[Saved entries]
★ ★ ★ ★ ★ ★ ★

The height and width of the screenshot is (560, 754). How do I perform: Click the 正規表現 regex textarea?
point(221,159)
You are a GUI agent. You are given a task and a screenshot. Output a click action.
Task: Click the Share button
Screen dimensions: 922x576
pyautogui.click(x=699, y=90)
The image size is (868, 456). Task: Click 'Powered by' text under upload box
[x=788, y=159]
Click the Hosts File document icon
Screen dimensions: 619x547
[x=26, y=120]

★ ★ ★ ★ ★ ★ ★

DIRECTIONS
The lines from the one containing "Screen dimensions: 922x576" through the end of the data are to be copied exactly, the first and last of them included.

RESULT OF THE EXERCISE
Screen dimensions: 922x576
pyautogui.click(x=699, y=90)
The image size is (868, 456). Task: Click 'Powered by' text under upload box
[x=788, y=159]
Click the Hosts File document icon
Screen dimensions: 619x547
[x=26, y=120]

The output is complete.